转自:http://blog.sina.com.cn/s/blog_773523db0101054f.html
--1
执行长时间查询时报错。 skytf=> SELECT
count(id) from skytf.tbl_info;
ERROR: canceling
statement due to conflict with recovery
DETAIL: User query might have needed to see row
versions that must be removed.
备注: 表
"skytf.tbl_info" 是个大表,光数据就有 12G,这个统计SQL 正常情况下需要2分钟左右完成, 但每次执行到一会儿是,抛出以上错误。根据错误信 息,初步估计当在从库上执行查询时,与主库发生了冲突。
--2 网上GOOGLE
,信息如下
Long running queries on the
standby are a bit tricky, because they
might need to see row versions that are already removed on the
master.
备注: 意思是说,长时间SQL如果跑在 standby 节点上可以说是一个笑话,因为
standby 节点有可能需要读取主库上被 removed
的数据。
--3 解决方法,修改参数
修改参数,设置成以下值, max_standby_streaming_delay = 300
s;
max_standby_streaming_delay (integer)
When Hot Standby is active, this parameter determines how long the
standby server should wait before canceling standby queries that
conflict with about-to-be-applied WAL entries, as described in
Section 25.5.2. max_standby_streaming_delay applies when WAL data
is being received via streaming replication.
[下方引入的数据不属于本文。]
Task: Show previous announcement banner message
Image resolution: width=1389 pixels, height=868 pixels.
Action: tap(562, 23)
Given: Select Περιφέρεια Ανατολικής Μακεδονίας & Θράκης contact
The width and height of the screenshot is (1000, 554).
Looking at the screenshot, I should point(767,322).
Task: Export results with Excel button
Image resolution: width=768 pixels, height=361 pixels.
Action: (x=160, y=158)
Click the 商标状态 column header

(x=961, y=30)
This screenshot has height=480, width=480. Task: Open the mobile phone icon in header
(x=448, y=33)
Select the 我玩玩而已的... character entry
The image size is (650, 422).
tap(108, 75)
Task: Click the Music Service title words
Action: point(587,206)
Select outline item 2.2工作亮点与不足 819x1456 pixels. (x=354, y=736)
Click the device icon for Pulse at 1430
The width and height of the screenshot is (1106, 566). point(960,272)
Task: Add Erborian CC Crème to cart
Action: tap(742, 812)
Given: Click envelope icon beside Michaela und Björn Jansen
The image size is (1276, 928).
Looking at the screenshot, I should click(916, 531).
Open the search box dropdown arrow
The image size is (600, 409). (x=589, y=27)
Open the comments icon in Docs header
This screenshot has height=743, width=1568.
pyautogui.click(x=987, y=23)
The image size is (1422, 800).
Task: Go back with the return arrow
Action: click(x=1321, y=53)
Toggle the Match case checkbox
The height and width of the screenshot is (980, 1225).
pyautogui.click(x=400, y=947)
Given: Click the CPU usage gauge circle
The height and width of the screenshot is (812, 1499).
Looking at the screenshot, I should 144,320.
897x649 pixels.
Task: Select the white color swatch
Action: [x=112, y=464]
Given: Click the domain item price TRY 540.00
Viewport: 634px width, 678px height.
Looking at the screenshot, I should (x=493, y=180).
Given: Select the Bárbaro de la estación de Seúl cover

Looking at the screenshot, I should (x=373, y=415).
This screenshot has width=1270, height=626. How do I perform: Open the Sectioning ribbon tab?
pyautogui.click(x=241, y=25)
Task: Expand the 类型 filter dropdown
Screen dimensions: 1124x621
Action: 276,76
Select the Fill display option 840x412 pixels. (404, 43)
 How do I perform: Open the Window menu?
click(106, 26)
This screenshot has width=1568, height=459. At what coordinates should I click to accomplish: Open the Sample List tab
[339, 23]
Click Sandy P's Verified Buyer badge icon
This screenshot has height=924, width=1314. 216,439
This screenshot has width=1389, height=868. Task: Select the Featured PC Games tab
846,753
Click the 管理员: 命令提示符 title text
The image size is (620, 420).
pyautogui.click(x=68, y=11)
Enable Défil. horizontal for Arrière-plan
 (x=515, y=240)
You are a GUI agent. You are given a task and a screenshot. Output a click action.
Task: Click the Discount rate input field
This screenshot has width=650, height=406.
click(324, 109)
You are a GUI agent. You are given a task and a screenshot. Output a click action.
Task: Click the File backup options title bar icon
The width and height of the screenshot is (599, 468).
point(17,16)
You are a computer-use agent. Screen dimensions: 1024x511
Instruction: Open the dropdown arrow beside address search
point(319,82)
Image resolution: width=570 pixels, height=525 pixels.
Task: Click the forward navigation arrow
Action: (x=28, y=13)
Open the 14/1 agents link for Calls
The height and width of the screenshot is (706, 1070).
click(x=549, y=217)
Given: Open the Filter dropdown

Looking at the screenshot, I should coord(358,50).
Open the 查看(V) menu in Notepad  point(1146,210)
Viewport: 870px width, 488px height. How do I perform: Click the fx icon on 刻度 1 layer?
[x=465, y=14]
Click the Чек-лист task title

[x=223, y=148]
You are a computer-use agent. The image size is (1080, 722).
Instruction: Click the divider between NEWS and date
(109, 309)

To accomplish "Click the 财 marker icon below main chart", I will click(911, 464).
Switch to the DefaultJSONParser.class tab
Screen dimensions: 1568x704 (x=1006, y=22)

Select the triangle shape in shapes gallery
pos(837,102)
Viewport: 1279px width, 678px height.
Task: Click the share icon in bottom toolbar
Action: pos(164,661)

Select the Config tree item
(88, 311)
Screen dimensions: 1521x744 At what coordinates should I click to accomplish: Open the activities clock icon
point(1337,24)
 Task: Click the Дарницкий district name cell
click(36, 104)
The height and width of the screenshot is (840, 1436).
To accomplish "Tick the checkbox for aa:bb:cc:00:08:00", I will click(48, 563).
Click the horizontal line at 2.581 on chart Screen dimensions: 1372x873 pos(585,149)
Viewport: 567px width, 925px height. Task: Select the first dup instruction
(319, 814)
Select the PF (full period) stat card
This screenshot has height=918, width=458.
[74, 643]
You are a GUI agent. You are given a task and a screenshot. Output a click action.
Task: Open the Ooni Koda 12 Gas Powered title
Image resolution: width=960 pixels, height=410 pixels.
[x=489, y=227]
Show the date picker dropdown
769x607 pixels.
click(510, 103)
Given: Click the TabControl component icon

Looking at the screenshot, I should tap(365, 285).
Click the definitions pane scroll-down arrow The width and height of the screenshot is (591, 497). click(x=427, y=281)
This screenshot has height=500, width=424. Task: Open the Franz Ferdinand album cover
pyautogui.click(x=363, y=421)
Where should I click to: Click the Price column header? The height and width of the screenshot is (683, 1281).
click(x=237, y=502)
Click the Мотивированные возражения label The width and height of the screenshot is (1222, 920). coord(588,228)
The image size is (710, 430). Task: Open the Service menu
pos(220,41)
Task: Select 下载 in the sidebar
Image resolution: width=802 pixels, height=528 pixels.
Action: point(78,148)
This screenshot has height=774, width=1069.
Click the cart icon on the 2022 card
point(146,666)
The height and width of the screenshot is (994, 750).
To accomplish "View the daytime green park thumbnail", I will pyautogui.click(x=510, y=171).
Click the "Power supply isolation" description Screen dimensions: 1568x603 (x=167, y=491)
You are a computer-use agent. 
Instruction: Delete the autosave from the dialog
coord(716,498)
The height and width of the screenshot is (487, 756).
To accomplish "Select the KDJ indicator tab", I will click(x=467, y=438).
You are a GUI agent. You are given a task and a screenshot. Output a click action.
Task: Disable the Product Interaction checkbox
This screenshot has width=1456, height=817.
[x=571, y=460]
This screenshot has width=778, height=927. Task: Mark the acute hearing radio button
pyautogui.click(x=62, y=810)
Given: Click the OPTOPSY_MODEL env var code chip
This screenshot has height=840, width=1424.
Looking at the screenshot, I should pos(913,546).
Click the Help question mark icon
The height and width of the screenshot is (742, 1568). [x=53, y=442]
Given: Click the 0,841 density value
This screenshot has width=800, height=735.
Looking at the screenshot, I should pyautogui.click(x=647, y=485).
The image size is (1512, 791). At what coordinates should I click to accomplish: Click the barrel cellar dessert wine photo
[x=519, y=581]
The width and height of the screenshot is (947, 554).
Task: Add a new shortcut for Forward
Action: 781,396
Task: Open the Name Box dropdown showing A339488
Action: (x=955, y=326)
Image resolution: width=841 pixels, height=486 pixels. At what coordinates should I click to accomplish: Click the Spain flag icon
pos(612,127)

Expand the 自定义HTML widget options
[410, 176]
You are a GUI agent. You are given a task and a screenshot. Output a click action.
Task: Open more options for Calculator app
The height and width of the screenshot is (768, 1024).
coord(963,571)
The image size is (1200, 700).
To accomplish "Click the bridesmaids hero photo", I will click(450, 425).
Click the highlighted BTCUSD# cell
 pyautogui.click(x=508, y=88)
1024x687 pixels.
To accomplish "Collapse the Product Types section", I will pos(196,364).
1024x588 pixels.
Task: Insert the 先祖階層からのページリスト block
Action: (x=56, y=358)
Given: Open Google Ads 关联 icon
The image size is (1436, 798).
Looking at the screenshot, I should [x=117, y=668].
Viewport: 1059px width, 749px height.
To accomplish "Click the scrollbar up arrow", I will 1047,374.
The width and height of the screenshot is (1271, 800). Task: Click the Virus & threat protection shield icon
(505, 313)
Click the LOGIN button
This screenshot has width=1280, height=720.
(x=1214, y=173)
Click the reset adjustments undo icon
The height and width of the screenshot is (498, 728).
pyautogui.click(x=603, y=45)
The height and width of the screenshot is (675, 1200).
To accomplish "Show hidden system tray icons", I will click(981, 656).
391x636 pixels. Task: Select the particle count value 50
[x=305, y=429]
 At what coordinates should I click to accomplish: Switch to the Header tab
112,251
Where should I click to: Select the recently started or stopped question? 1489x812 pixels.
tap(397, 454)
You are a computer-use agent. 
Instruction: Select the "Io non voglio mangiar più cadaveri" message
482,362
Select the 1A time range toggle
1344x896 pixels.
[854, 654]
The default is 30
seconds. Units are milliseconds if not specified. A value of -1
allows the standby to wait forever for conflicting queries to
complete. This parameter can only be set in the postgresql.conf
file or on the server command line.
Note that max_standby_streaming_delay is not the same as the
maximum length of time a query can run before cancellation; rather
it is the maximum total time allowed to apply WAL data once it has
been received from the primary server. Thus, if one query has
resulted in significant delay, subsequent conflicting queries will
have much less grace time until the standby server has caught up
again.
备注:上面的解释很好理解:当在 Standby 提供应用时,如果 Standby 节点上的
SQL 与接收主库日志发生冲突时,这个参数决定了从库等侍这个查询的时间,默认值为 30 s, 难怪,刚才的统计SQL,执行时间估计在二分钟左右,从而被 Standby 库主动 Cancel 了。也可以将这个参数设置成 -1. 表示
standby 节点永远等侍这个查询,这无疑是有风险的,如果这个查询不结束,那么从库一直处于与主库的中断状态,不会同步主库数据,而会一直等从库这个SQL执行完成, 这里将参数设置成 300s ,是经过了与开发人员的沟通后确定的一个值。
--4
再次执行统计SQL skytf=> select
count(*) from tbl_info;
count
----------
88123735
(1 row)
Time: 131068.569 ms
备注:这回终于可以执行了,这个SQL花了 二分钟多,低于5分钟。
--5
其它建议
Another option is to increase vacuum_defer_cleanup_age on the primary
server, so that dead rows will not be cleaned up as quickly as they
normally would be. This will allow more time for queries to execute
before they are cancelled on the standby, without having to set a
high max_standby_streaming_delay. However it is difficult to
guarantee any specific execution-time window with this approach,
since vacuum_defer_cleanup_age is measured in transactions executed
on the primary server.
备注:上面这段话来自手册上的,也是针对从库与主库可能产生冲突时的建议方法,可以设置参数vacuum_defer_cleanup_age, 由于这个参数是以事务数来确定的,在实际操作时很难操作,故不采设置这个参数的方法。
--6
总结
PostgreSQL 的 Hot Standby
是个好东西,但用从库的时候也要注意,用得不好从库可能拒绝提供服务。
|